Document extract:
>>>>
The problem is that they are really dirty and very flat, with almost no rhythmic value. They're just a wall of pssssssssh... That's in the first place I wanted to keep the bass on the front. You can try to listen to the song without guitars and it's still cool, while if you keep the guitars and remove the bass it's not that great.

So I tried to give the guitars more punch. I sliced them in two parts: the jumping one and the flat one. The jumping part mainly has lows and mids, and is like "bom bom bom bom". The flat part mainly has highs, and the bits of lows and mids which were just plain resonance. It sounds like "psssssh".
Then I tried to extand the dynamic range of the jumping part with several layers of parallel compression, in attempt to hear the pick attack better. It worked but not as much as I hoped, since even the "jumping" part is in fact relatively flat. I then balanced the two parts to have better guitars.
<<<<
Collected material:
>>>>
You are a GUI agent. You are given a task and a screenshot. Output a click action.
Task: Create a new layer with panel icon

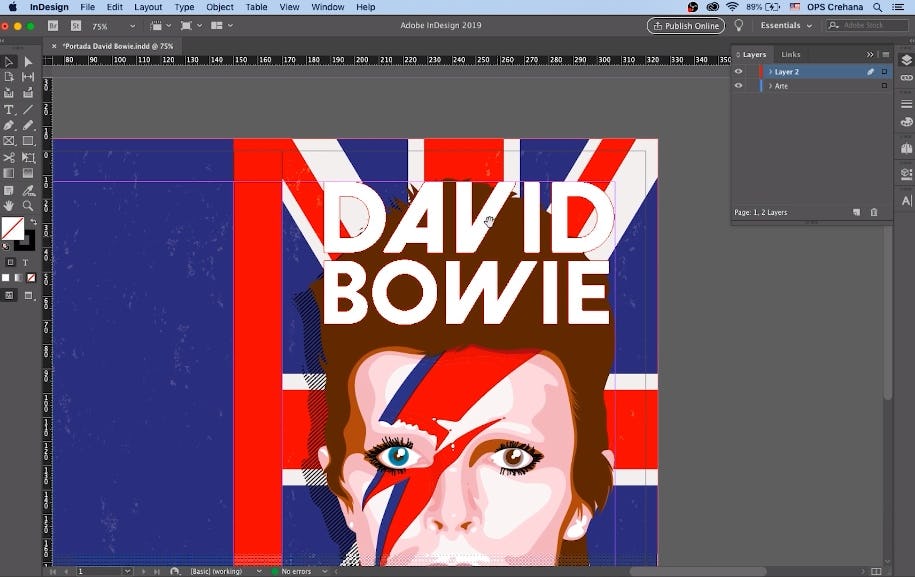click(856, 212)
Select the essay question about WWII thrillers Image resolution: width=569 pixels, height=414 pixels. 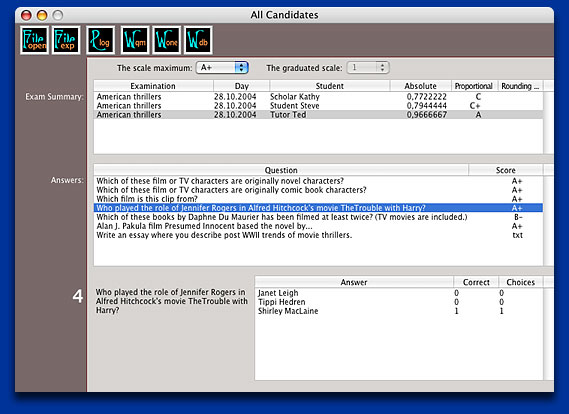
<<<<
Work to complete: Summarize the text on mixing the guitars in two sentences.

Finished task: Because the guitars are dirty and flat with almost no rhythmic value, the bass is kept at the front of the mix. To give the guitars more punch, they were split into a "jumping" part with mainly lows and mids and a "flat" part with mainly highs, the jumping part got several layers of parallel compression to bring out the pick attack, which worked less than hoped, and the two parts were then balanced.